Boring is beautiful. Au sein des actions, on en arriverait presque à oublier l’intelligence artificielle et la grande peur qui avait saisi les marchés en février. Le marché américain a non seulement bien tenu, mais la Tech a plutôt fait figure de valeur refuge. De fait, le secteur est redevenu plus attractif après la correction de début d’année, la valorisation restant chère mais désormais similaire au reste de la cote. Néanmoins, notre plus forte conviction est de conserver une allocation importante aux marchés émergents après la correction de mars. Ces marchés restent faiblement valorisés, la dynamique de bénéfices est forte et le potentiel de rattrapage significatif.
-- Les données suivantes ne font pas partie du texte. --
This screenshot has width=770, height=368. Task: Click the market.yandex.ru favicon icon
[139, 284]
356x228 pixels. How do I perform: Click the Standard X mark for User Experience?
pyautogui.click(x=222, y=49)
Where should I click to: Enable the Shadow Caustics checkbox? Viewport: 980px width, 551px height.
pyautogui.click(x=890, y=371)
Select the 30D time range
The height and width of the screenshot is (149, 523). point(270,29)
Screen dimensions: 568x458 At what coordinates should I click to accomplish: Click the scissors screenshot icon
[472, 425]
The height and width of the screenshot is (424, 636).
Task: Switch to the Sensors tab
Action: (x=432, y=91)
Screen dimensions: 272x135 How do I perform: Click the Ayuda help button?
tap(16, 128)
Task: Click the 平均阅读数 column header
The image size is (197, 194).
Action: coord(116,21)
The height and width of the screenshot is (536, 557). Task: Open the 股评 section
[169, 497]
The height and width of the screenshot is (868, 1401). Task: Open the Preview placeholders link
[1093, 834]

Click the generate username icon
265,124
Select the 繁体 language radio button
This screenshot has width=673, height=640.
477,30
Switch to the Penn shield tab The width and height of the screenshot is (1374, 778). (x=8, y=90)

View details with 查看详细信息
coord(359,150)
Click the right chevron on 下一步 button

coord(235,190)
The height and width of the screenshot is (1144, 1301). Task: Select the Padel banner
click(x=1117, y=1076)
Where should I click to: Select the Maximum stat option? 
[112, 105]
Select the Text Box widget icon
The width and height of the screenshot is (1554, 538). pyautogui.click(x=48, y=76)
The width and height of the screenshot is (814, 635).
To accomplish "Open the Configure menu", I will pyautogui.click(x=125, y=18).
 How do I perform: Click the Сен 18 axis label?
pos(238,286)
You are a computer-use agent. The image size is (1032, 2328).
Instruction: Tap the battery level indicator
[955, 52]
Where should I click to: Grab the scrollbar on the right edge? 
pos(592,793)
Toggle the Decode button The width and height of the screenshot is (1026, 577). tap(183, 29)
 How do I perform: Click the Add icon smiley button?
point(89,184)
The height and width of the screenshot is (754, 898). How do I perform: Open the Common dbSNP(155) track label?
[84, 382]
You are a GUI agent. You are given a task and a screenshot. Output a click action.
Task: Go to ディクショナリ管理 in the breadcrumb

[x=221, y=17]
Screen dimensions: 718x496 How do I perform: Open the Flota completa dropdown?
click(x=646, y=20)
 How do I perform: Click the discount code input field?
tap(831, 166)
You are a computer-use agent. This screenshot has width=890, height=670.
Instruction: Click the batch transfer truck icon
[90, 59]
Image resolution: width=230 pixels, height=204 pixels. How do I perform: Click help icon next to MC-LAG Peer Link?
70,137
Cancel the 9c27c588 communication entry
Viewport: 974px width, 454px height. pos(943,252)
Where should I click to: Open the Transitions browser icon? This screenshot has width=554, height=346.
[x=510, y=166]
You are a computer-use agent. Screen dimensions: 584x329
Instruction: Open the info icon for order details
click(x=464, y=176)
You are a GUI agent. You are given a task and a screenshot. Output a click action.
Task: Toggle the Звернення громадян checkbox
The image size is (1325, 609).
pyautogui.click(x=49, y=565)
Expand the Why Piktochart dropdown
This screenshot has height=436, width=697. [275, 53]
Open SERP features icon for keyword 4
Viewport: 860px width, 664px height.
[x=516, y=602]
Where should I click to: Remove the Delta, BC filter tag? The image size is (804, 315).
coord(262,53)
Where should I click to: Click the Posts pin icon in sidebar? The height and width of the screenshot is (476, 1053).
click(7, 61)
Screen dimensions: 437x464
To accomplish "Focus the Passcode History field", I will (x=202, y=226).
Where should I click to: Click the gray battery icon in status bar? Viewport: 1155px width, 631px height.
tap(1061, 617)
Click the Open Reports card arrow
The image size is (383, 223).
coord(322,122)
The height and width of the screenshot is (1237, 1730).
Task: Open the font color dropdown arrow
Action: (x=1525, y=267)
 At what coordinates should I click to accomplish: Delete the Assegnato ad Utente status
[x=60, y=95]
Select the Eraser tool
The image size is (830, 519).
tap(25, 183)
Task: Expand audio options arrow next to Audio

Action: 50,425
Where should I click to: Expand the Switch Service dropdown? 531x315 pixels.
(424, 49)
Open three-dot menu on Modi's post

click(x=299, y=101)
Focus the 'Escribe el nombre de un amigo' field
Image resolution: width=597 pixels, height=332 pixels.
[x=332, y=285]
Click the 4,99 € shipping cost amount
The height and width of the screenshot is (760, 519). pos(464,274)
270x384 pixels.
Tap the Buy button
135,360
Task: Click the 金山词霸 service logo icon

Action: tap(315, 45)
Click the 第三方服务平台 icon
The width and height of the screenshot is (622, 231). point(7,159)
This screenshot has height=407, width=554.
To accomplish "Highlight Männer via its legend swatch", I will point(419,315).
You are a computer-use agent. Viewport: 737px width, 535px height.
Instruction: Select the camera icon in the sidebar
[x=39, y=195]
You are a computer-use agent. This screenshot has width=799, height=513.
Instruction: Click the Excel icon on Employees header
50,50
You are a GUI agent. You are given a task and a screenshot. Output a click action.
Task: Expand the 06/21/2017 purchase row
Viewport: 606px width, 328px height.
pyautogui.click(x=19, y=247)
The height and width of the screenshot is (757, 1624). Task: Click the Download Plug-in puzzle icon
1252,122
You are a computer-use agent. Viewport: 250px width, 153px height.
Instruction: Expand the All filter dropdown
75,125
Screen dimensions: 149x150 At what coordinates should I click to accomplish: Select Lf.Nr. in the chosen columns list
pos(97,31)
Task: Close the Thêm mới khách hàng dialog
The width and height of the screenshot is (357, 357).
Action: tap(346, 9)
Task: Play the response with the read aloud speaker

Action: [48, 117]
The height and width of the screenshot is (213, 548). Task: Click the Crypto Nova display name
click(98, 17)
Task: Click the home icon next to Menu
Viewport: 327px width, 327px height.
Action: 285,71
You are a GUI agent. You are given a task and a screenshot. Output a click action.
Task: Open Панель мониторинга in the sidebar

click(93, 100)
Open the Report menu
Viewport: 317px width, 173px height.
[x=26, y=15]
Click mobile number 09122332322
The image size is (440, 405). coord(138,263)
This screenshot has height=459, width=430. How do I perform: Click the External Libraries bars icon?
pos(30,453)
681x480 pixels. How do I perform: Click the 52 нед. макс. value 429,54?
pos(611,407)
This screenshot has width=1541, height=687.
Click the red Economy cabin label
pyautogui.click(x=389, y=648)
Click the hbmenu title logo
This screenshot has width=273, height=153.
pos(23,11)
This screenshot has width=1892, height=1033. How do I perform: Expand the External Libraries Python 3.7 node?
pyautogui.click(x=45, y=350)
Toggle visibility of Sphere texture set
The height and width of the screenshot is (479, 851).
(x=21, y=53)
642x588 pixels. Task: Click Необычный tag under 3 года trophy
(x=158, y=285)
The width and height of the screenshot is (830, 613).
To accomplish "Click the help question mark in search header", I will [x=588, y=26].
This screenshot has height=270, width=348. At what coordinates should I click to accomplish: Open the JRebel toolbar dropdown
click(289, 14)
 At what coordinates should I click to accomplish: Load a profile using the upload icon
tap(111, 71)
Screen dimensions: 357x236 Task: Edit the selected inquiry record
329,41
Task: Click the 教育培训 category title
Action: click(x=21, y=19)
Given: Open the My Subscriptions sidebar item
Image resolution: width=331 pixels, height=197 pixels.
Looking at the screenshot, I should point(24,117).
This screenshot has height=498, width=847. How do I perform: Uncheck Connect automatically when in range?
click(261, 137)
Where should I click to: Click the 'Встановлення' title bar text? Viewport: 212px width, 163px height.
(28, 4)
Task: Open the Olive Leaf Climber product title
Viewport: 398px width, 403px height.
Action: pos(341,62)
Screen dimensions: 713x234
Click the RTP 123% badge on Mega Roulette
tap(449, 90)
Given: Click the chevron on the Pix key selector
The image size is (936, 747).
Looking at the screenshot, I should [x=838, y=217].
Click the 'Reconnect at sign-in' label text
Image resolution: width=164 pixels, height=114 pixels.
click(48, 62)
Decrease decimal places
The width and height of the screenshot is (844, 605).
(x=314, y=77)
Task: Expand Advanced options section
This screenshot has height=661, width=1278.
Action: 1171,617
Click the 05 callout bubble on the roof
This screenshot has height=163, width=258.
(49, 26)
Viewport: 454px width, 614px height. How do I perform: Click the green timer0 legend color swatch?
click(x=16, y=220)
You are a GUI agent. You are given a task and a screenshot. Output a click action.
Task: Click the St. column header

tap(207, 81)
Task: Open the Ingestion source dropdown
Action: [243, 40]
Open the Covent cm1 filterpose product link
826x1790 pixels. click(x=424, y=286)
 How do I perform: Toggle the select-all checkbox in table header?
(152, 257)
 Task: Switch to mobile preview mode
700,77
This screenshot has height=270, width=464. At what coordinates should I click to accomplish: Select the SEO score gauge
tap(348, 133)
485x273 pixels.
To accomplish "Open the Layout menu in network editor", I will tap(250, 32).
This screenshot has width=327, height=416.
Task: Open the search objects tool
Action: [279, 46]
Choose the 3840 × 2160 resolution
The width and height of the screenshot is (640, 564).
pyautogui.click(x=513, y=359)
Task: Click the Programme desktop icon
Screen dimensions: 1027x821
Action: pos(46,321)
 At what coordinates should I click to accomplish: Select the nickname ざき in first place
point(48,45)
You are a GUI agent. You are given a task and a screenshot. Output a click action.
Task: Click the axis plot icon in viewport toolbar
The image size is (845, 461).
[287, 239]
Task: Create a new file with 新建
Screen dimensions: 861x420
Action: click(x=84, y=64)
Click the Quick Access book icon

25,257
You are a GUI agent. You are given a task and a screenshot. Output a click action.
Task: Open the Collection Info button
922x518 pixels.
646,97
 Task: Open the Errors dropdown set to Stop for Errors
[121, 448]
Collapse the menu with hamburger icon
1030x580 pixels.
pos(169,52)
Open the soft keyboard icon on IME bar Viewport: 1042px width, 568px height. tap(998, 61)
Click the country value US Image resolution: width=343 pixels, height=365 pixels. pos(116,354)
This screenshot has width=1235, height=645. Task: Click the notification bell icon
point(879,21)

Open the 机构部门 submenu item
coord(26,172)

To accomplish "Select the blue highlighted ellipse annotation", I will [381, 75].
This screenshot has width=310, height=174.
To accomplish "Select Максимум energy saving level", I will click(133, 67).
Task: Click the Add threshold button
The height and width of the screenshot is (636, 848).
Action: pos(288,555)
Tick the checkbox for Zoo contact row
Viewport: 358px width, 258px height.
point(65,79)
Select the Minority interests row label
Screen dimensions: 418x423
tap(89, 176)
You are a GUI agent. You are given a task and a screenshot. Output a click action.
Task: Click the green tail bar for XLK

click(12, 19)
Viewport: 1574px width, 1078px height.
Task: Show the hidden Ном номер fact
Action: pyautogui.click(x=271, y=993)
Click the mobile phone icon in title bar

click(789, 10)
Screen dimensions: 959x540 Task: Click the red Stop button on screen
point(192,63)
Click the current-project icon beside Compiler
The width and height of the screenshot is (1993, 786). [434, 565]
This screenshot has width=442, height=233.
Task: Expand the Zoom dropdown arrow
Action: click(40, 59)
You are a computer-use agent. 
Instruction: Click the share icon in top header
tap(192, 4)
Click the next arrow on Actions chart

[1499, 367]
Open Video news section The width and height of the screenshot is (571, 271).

En Europe, la défense continue d’être portée par l’actualité tandis que les bancaires voient leur environnement de taux se détériorer. Nous avons légèrement réduit notre exposition à la zone. De façon générale, les secteurs moins cycliques ont beaucoup mieux résisté et permettent de moins subir un ralentissement économique potentiellement plus prolongé que le conflit lui-même.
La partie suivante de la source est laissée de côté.